Letting your financing statement lapse is a fatal error when junior secured parties are lurking. The lapse "unperfects" the security interest the financing statement was filed to protect. The Gregory H. Thoman Trust perfected a security interest in the farm equipment and vehicles that it sold to Ronald Novak, but let its financing statement lapse. That allowed Novak's farm lender, the First National Bank and Trust, to vault into first place on nearly all the seller's collateral, including the insurance proceeds of a burnt-up grinder, even before Novak filed this case. Nothing in the Trust's Contract for Sale of Business Assets changes this result. Neither does the Trust's alleged repossession and lease-back of the equipment to Novak. The Bank is entitled to summary judgment on its complaint that its security interests in Ronald Novak's personal property, including the insurance proceeds, is a valid and perfected first lien.1

Summary Judgment Standards

A motion for summary judgment may be granted where the movant shows that no genuine dispute as to any material fact exists and the movant is entitled to judgment as a matter of law on those uncontroverted facts.2 Facts are material if they are essential to the proper disposition of the claim under the applicable law and a fact is genuinely disputed if there is sufficient evidence from which the trier of fact could resolve the issue for the non-movant.3 In reviewing the factual record, the Court must draw all reasonable inferences in favor of the non-movant.4 The moving party has the initial burden to demonstrate the absence of genuine disputes of fact by reference to materials in the record — pleadings, depositions, discovery responses, or affidavits.5 The non-movant must specifically controvert each of the movant's statements of material fact with like reference or citation to the record or the fact may be deemed "undisputed," or "admitted."6 Even if the movant's facts are deemed admitted, the movant must demonstrate, based upon those facts, that it is entitled to summary judgment as a matter of law.7

Findings of Fact8

In January of 2011, the Thoman Trust and Ronald Novak signed a Contract for the Sale of Business Assets (the "Contract") under which Novak agreed to purchase a line of harvesting and hay equipment (the "Collateral"), along with 2,000 round alfalfa bales, growing crops on leased ground, and "feedlot contracts" for $683,300. Novak was to pay $100,000 cash and provide a promissory note for the balance. In return, he received a bill of sale for the Collateral, giving him title and ownership of the Collateral. Novak granted the Trust a security interest in the Collateral to secure repayment of the note. The Trust filed a financing statement with the Secretary of State's office on January 14, 2011 perfecting its security interest in the Collateral. The financing statement listed each item of Collateral that had been sold to Novak, including a "Tro grinder [Model No.] 5100."

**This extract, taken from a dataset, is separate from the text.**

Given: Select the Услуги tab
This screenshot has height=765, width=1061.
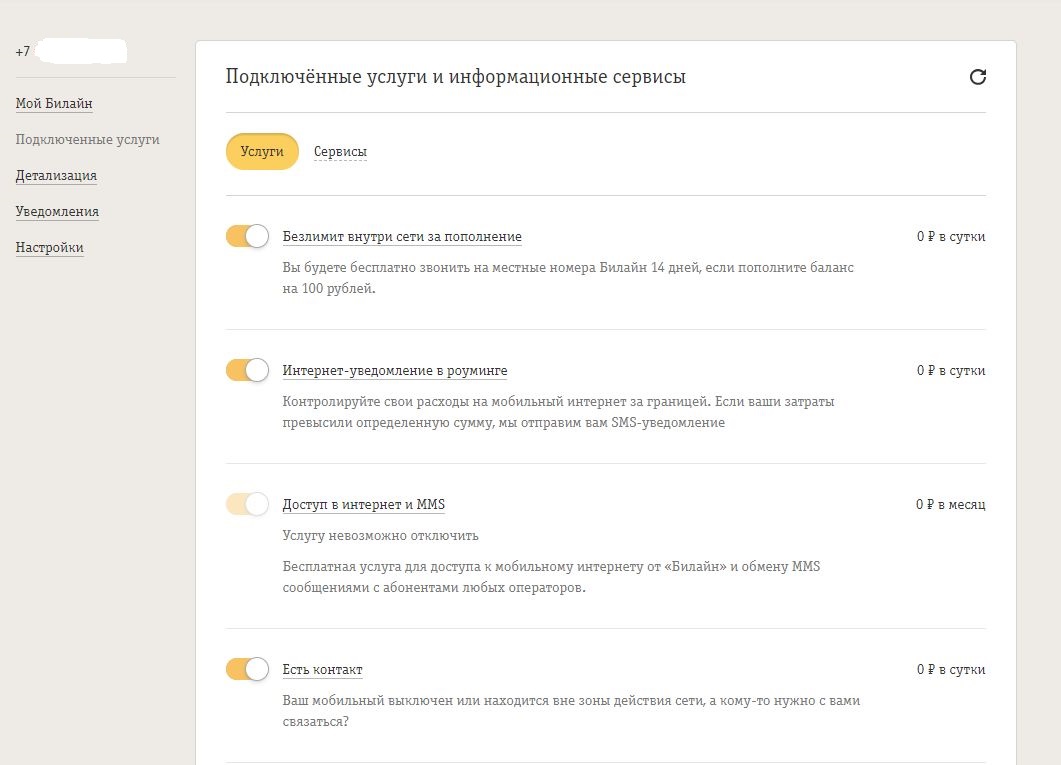Looking at the screenshot, I should tap(262, 152).
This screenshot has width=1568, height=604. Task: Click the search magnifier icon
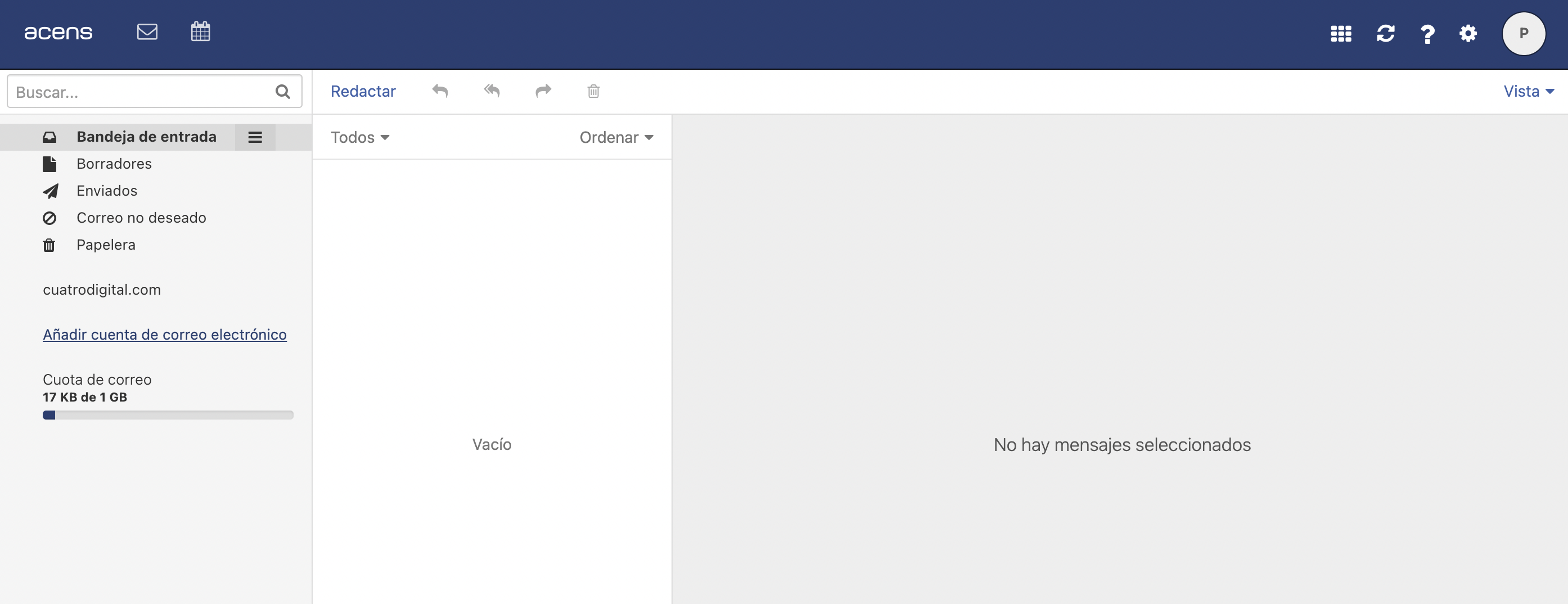tap(282, 92)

By the time Novak filed bankruptcy on October 10, 2017, he still owed the Trust $211,000.9 He also owed the Bank more than $840,000, representing borrowings beginning in December of 2013. To secure that debt, Novak gave the Bank security interests in all his assets, including the Collateral. The Bank filed a financing statement on January 7, 2014 indicating "All equipment; All crops/farm products/government payments; All inventory; All Accounts" were secured to the Bank and also noted its name on the certificate of title to a Ford F550 truck that was part of the Collateral. Novak made a series of notes, refinancings, and security agreements to the Bank from January of 2014 through December of 2015.

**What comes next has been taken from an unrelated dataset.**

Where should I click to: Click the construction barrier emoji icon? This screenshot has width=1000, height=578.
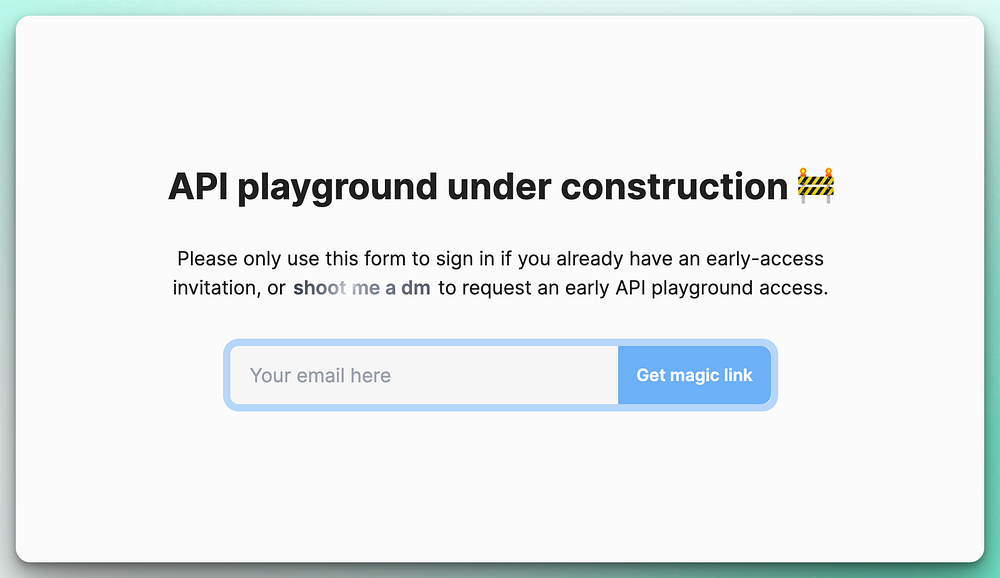[815, 186]
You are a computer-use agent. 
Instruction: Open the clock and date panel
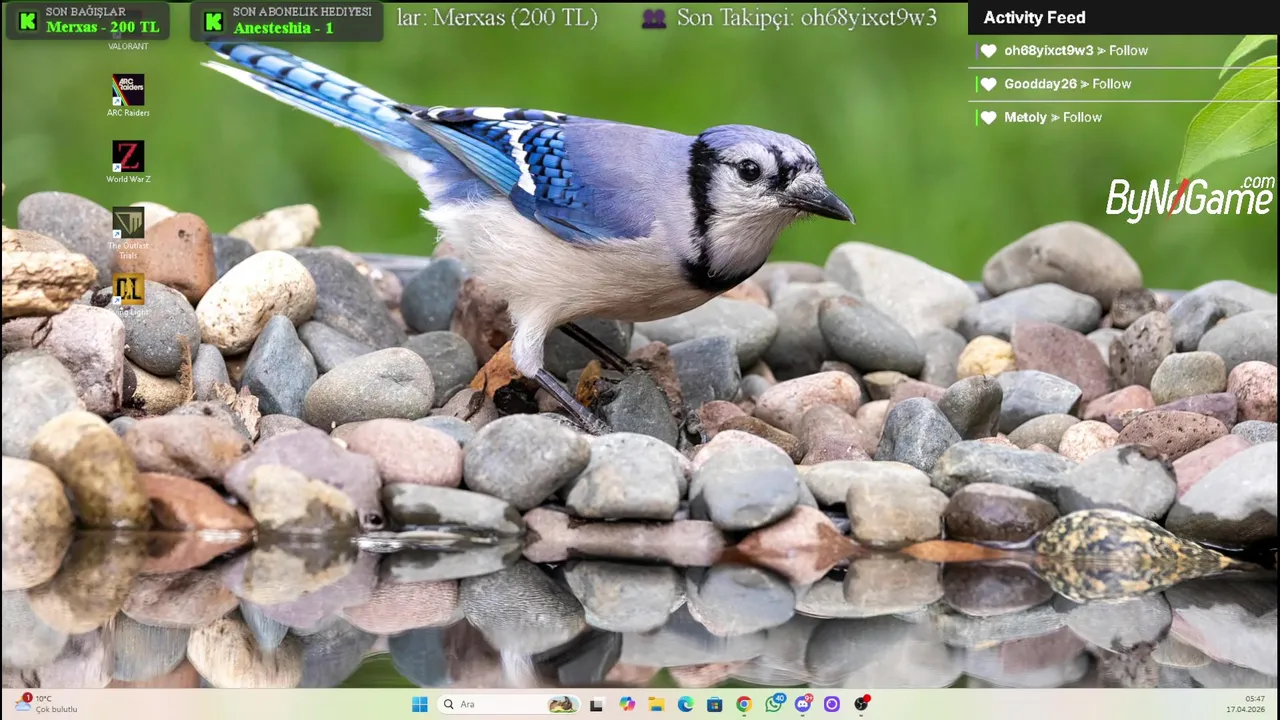[x=1254, y=704]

One item of the Collateral, a tub grinder, burned up in a fire around Halloween, 2016. Novak's casualty insurer, Nationwide, first issued a claim check to Novak and Greg Thoman individually. It then cancelled that check and replaced it with one written on February 8, 2017 payable to Novak, Thoman, and the Bank. Novak had designated both Thoman and the Bank as "loss-payees" on the policy. During this adversary proceeding, I directed that the check be negotiated and deposited in the Court's registry at interest pending the outcome of this adversary proceeding. The amount of the check is $140,000.00.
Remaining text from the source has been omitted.